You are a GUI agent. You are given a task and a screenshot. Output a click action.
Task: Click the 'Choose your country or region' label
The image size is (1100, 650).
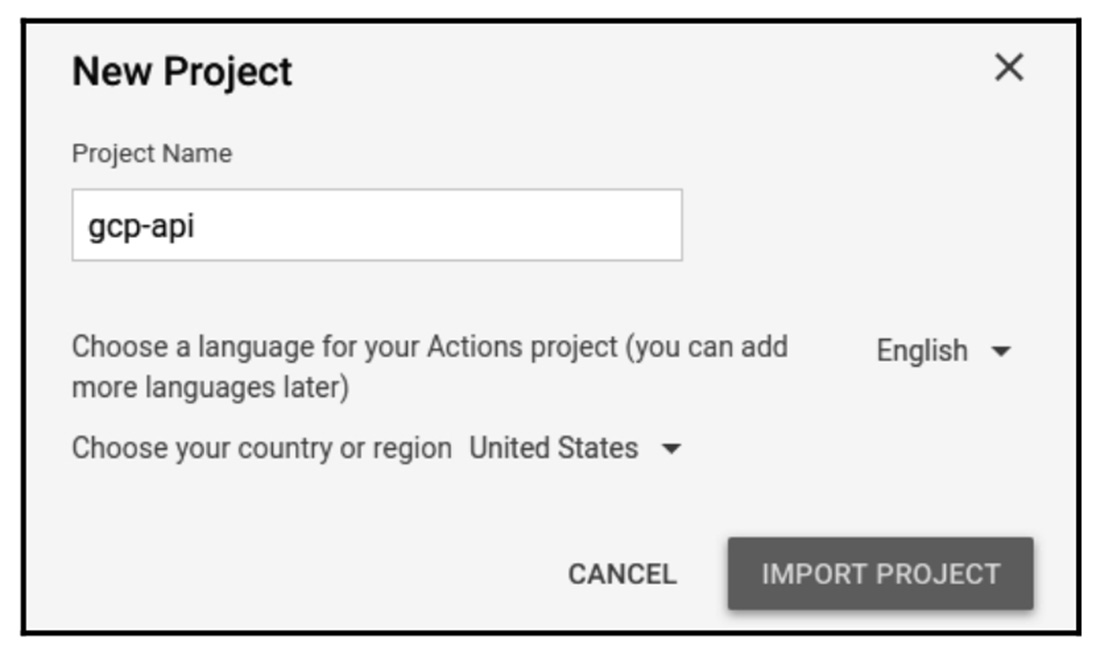(x=261, y=448)
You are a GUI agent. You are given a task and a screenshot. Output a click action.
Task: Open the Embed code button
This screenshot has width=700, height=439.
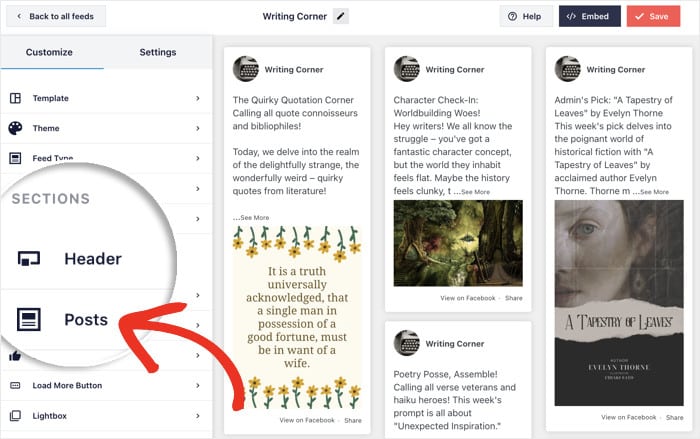tap(589, 16)
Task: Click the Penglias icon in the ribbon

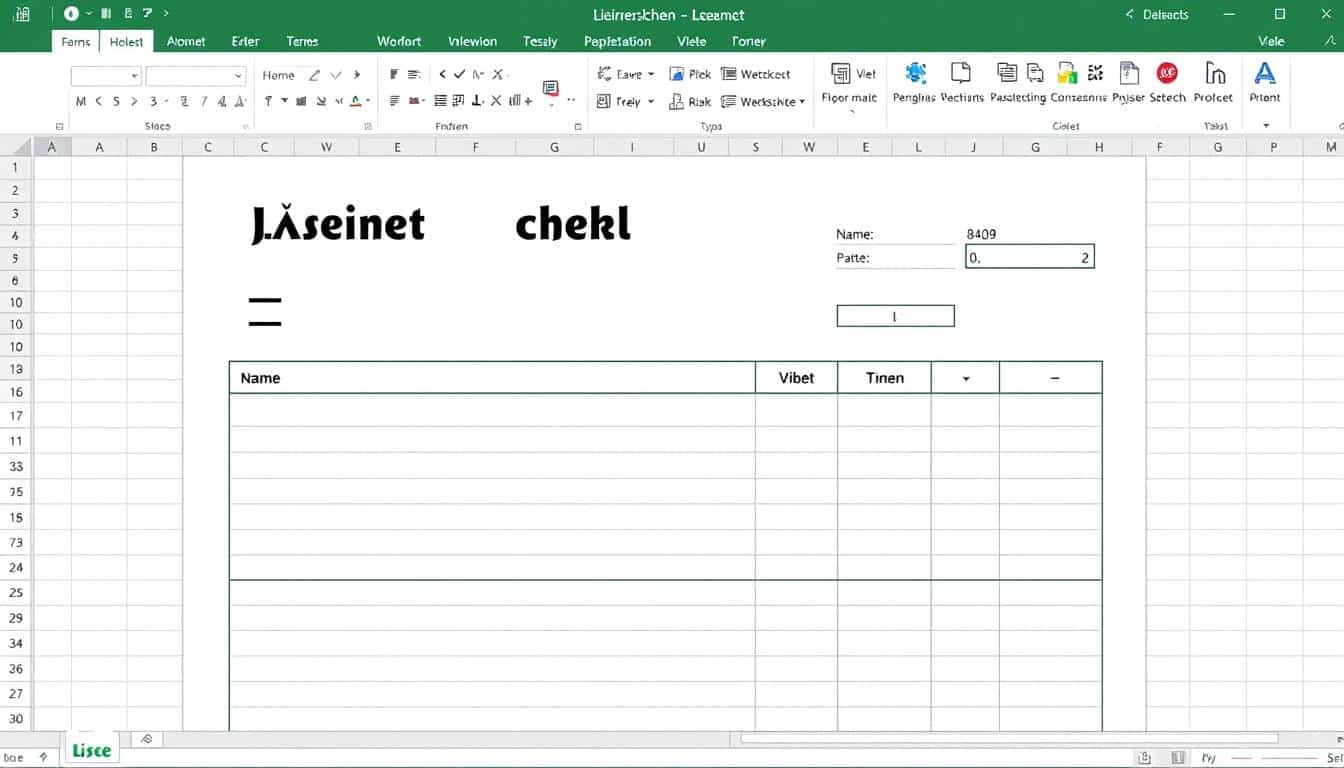Action: [914, 74]
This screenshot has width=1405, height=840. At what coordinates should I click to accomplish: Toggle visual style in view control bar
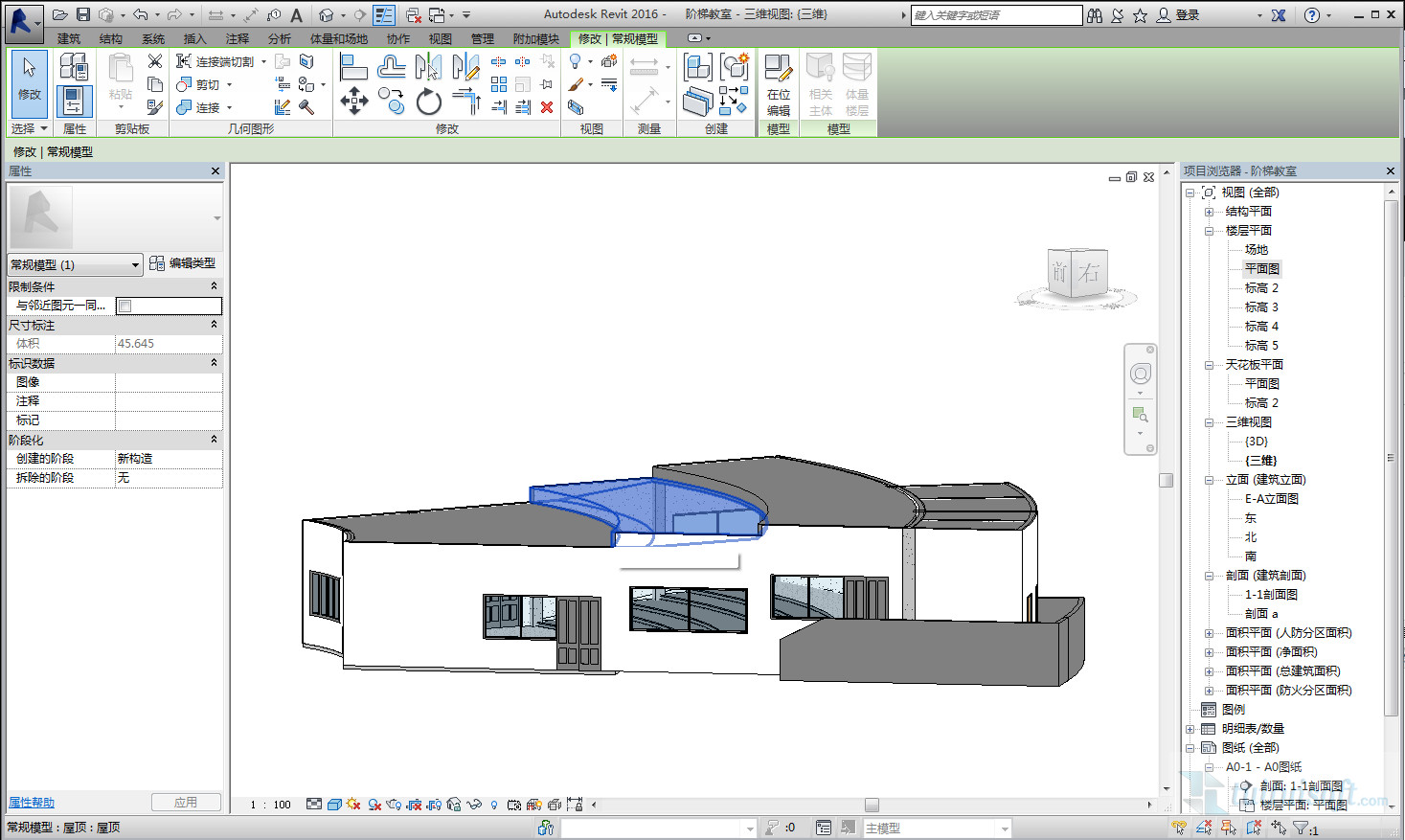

....

> **PROBLEM TO WORK ON**:
Retype, exactly and only, the lines from the one containing "This screenshot has width=700, height=439." through the end of the entries, both ends included, and omit all pictures.

> **EXPECTED OUTPUT**:
This screenshot has width=700, height=439.
tap(589, 16)
Task: Click the Penglias icon in the ribbon

Action: [914, 74]
This screenshot has width=1405, height=840. At what coordinates should I click to accomplish: Toggle visual style in view control bar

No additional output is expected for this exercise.